**给定文本**

+ + + +

第一个 Kubernetes Secret 的名称在 secret 变量中定义。此具体 Secret 的名称为 airflow-secrets,它显示为环境变量,如 deploy_type 所指示。它设置到的环境变量 deploy_targetSQL_CONN。最后,存储在 deploy_target 中的 Secret 的 keysql_alchemy_conn

第二个 Kubernetes Secret 的名称在 secret 变量中定义。此具体 Secret 的名称为 service-account,它显示为卷,如 deploy_type 所指示。要装载的文件的路径 deploy_target/var/secrets/google。最后,存储在 deploy_target 中的 Secret 的 keyservice-account.json

操作节点配置类似于如下所示:

Airflow 2

kubernetes_secret_vars_ex = KubernetesPodOperator(
    task_id='ex-kube-secrets',
    name='ex-kube-secrets',
    namespace='default',
    image='ubuntu',
    startup_timeout_seconds=300,
    # The secrets to pass to Pod, the Pod will fail to create if the
    # secrets you specify in a Secret object do not exist in Kubernetes.
    secrets=[secret_env, secret_volume],
    # env_vars allows you to specify environment variables for your
    # container to use. env_vars is templated.
    env_vars={
        'EXAMPLE_VAR': '/example/value',
        'GOOGLE_APPLICATION_CREDENTIALS': '/var/secrets/google/service-account.json '})

Airflow 1

kubernetes_secret_vars_ex = kubernetes_pod_operator.KubernetesPodOperator(
    task_id='ex-kube-secrets',
    name='ex-kube-secrets',
    namespace='default',
    image='ubuntu',
    startup_timeout_seconds=300,
    # The secrets to pass to Pod, the Pod will fail to create if the
    # secrets you specify in a Secret object do not exist in Kubernetes.
    secrets=[secret_env, secret_volume],
    # env_vars allows you to specify environment variables for your
    # container to use. env_vars is templated.
    env_vars={
        'EXAMPLE_VAR': '/example/value',
        'GOOGLE_APPLICATION_CREDENTIALS': '/var/secrets/google/service-account.json '})

在不对 DAG 或您的环境进行任何更改的情况下,ex-kube-secrets 任务失败。如果您查看日志,则任务会因 Pod took too long to start 错误而失败。出现此错误是因为 Airflow 找不到在配置中指定的 Secret secret_env

gcloud

如需使用 gcloud 设置 Secret,请执行以下操作:

  1. 获取有关 Cloud Composer 环境集群的信息。

    1. 运行以下命令:

      gcloud composer environments describe ENVIRONMENT \
          --location LOCATION \
          --format="value(config.gkeCluster)"
      

      替换:

      • ENVIRONMENT 替换为您的环境名称。
      • LOCATION 替换为 Cloud Composer 环境所在的区域。

      此命令的输出使用以下格式:projects/<your-project-id>/zones/<zone-of-composer-env>/clusters/<your-cluster-id>

    2. 为了获取 GKE 集群 ID,请复制 /clusters/ 后面的输出内容(以 -gke 结尾)。

    3. 要获取该可用区,请复制 /zones/ 后面的输出内容。

  2. 通过运行以下命令连接到您的 GKE 集群:

    gcloud container clusters get-credentials CLUSTER_ID \
      --project PROJECT \
      --zone ZONE
    

    替换:

    • CLUSTER_ID 替换为您的 GKE 集群 ID。

+ + + +

记录的数据
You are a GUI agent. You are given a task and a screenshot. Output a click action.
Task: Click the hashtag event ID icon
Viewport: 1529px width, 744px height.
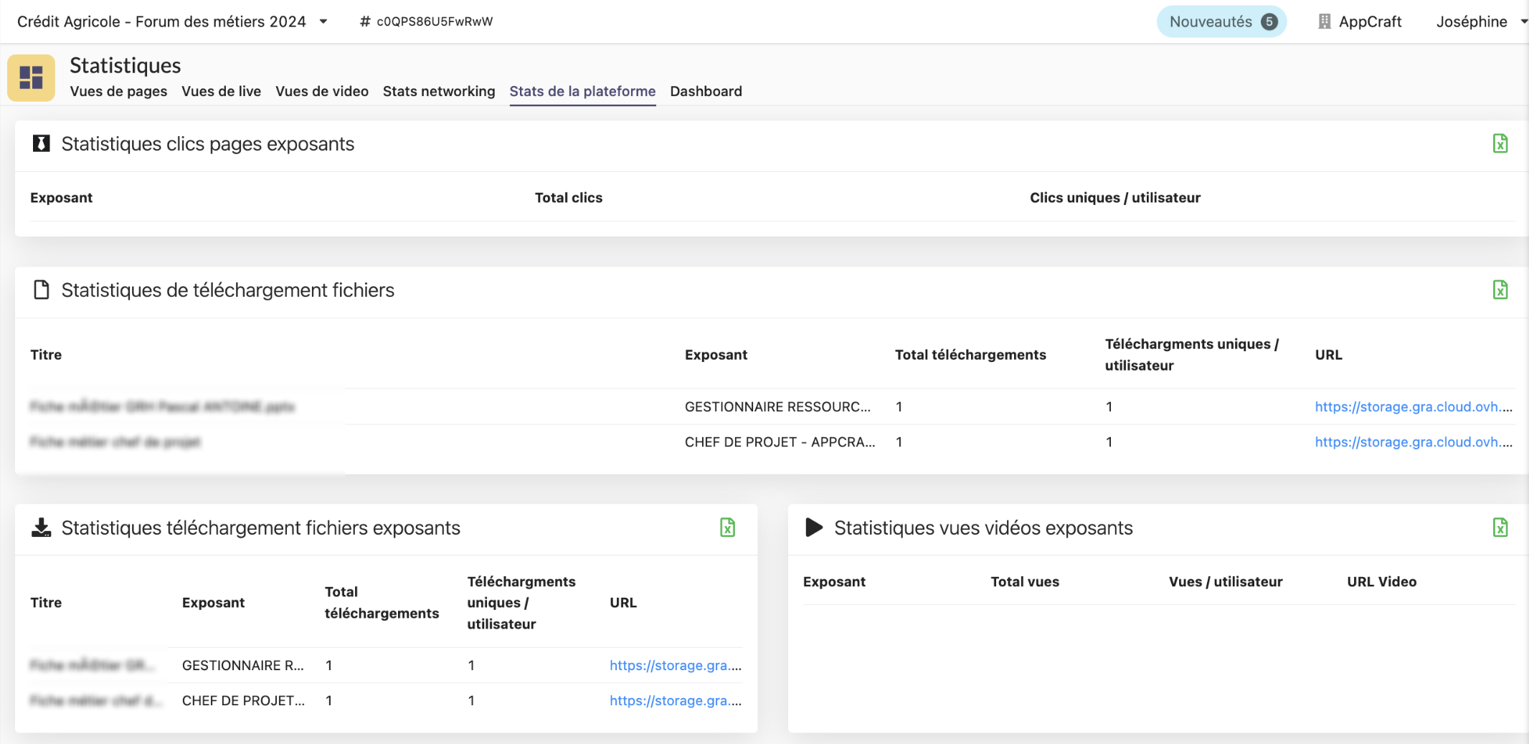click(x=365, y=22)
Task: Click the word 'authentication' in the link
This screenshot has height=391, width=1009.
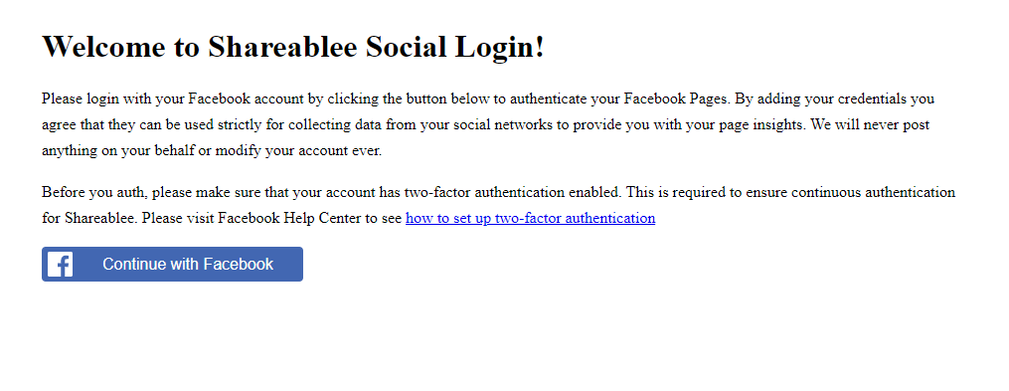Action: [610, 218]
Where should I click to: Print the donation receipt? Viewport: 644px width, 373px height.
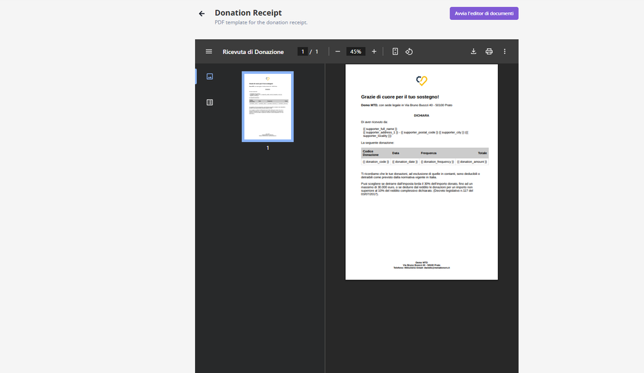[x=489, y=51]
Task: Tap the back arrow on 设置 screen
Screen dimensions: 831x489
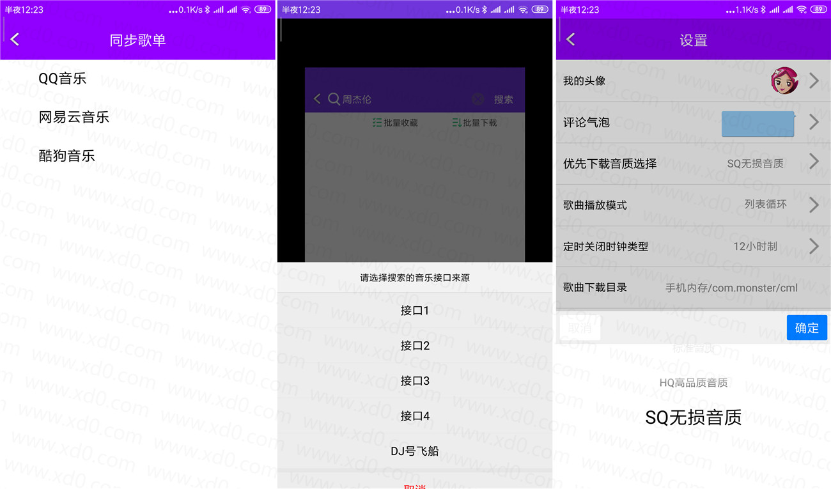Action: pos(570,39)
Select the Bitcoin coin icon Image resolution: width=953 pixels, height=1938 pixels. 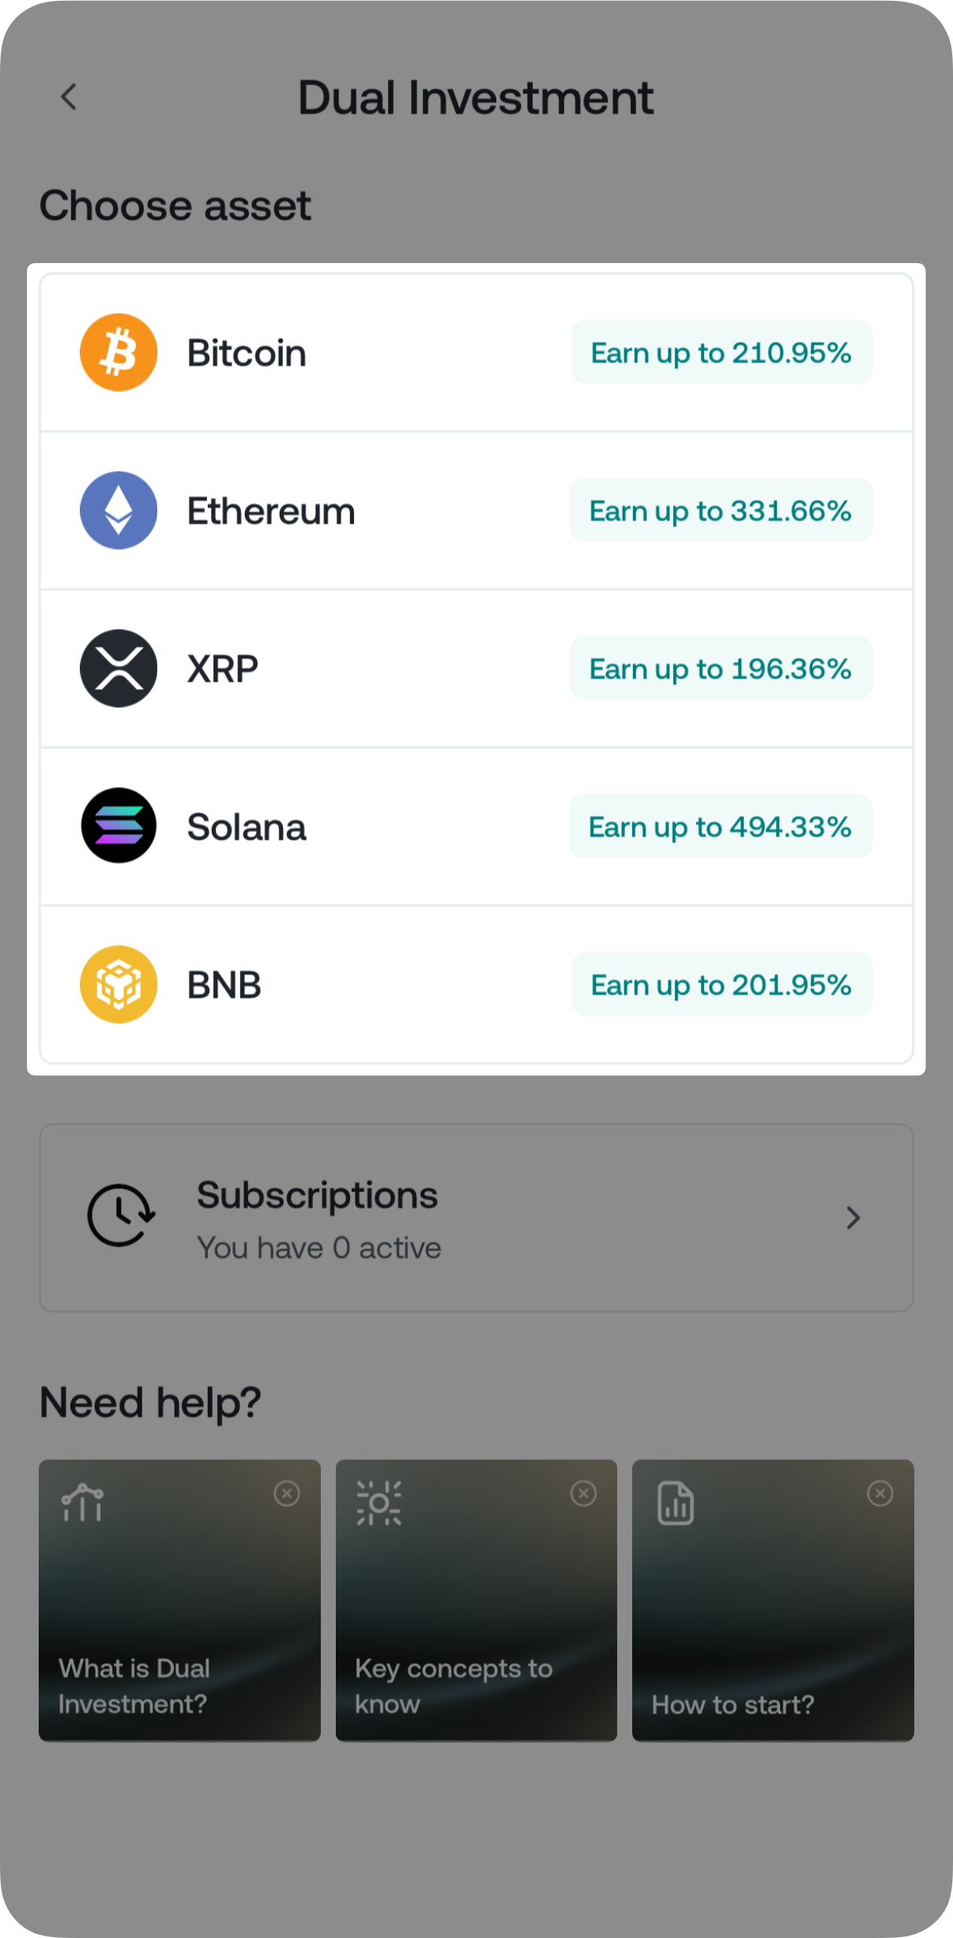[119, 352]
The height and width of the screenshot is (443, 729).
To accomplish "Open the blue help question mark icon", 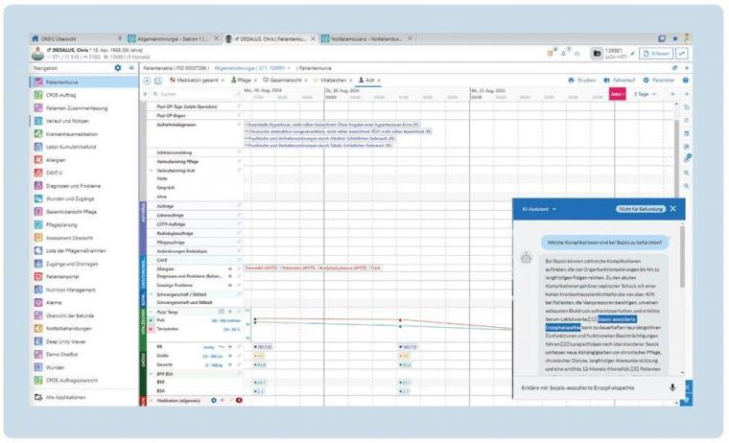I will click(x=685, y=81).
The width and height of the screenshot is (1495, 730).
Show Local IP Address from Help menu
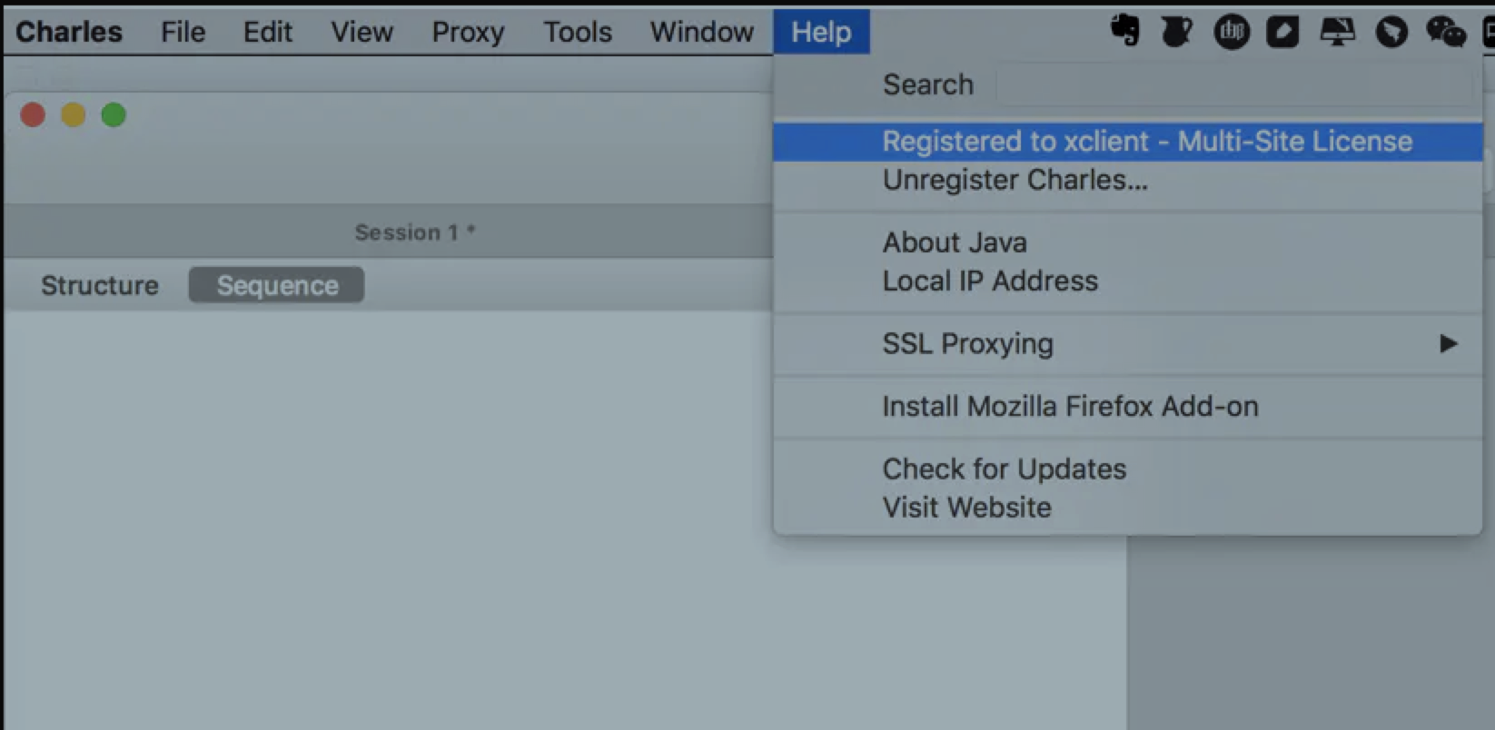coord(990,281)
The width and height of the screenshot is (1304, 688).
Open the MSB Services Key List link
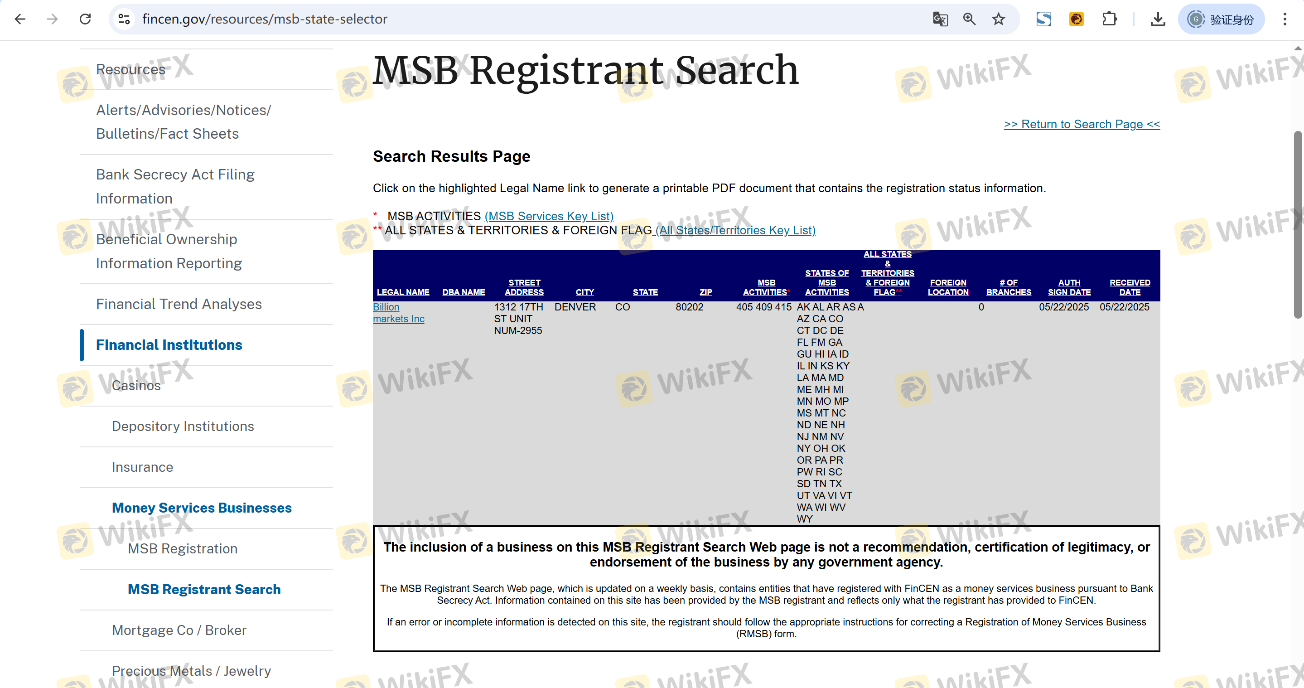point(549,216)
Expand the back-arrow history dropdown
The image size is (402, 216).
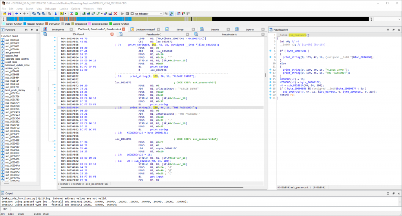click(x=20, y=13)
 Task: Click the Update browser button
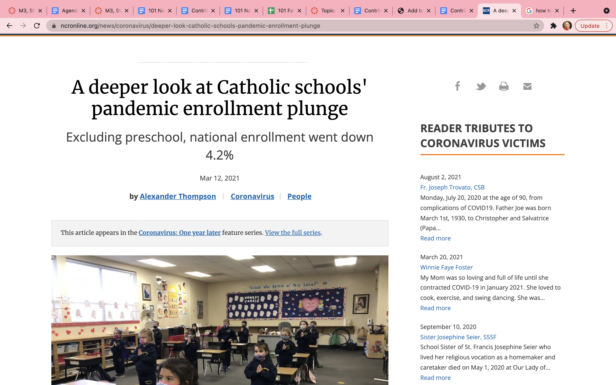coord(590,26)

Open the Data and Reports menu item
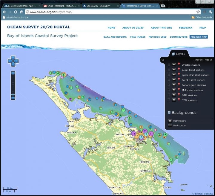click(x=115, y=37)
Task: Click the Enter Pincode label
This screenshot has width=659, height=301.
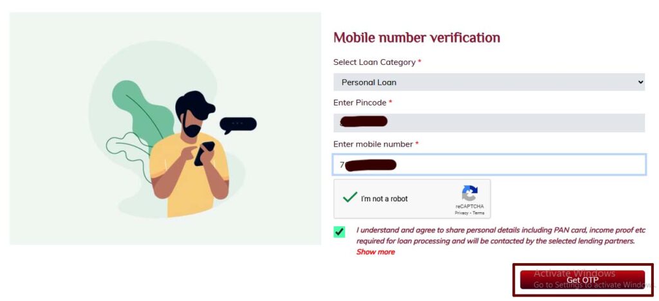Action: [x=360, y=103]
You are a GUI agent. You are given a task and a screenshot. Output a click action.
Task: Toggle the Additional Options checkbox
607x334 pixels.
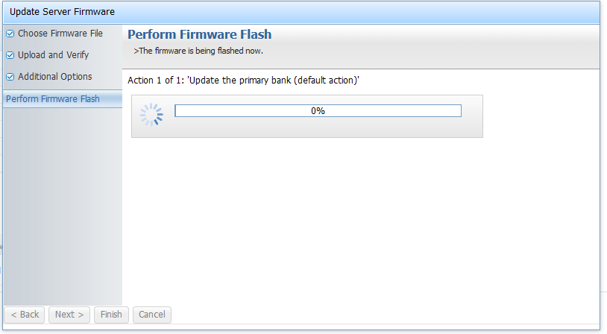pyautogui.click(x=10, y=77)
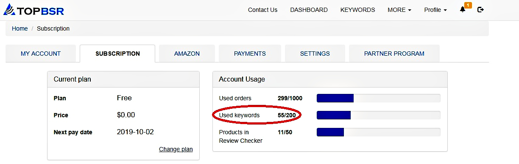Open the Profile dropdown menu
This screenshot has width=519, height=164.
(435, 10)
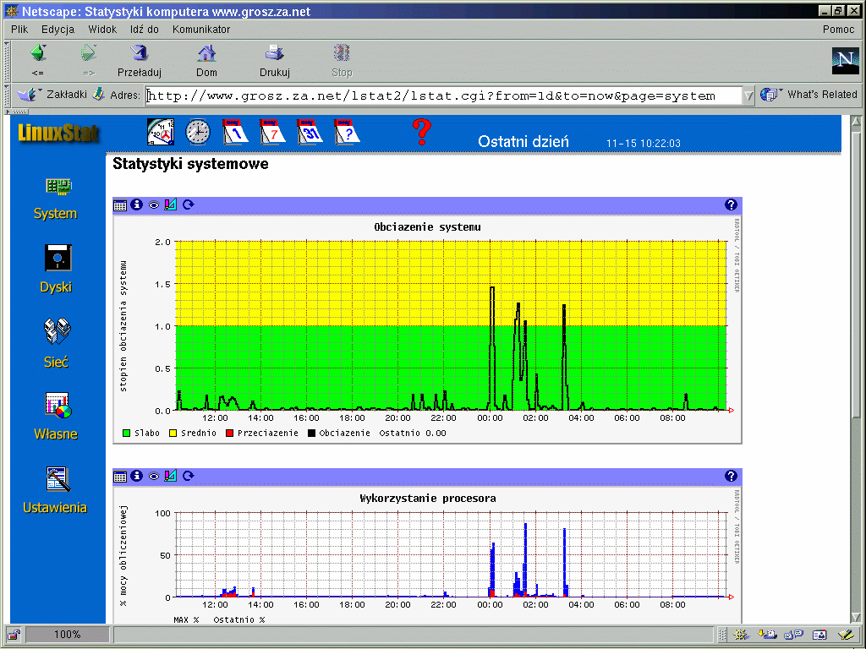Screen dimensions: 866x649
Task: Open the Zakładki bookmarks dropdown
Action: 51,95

+ + + +

**练习要求**
**A)** 输出给定文本中从"3. 要获取该可用区,请复制 /zones/"开始、到"替换为您的 GKE 集群 ID。"结束的部分,不做任何改动。
**B)** 把给定文本中以"在不对 DAG 或您的环境"开头的那一段改写成简短的要点列表,保留其主要事实。
这些数据与上面的给定文本是相互独立的材料。

**任务解答**
**A)**
3. 要获取该可用区,请复制 /zones/ 后面的输出内容。

  2. 通过运行以下命令连接到您的 GKE 集群:

    gcloud container clusters get-credentials CLUSTER_ID \
      --project PROJECT \
      --zone ZONE
    

    替换:

    • CLUSTER_ID 替换为您的 GKE 集群 ID。

**B)**
- 不修改 DAG 或环境时,ex-kube-secrets 任务会失败。
- 日志显示的错误为 Pod took too long to start。
- 原因:Airflow 找不到配置中指定的 Secret secret_env。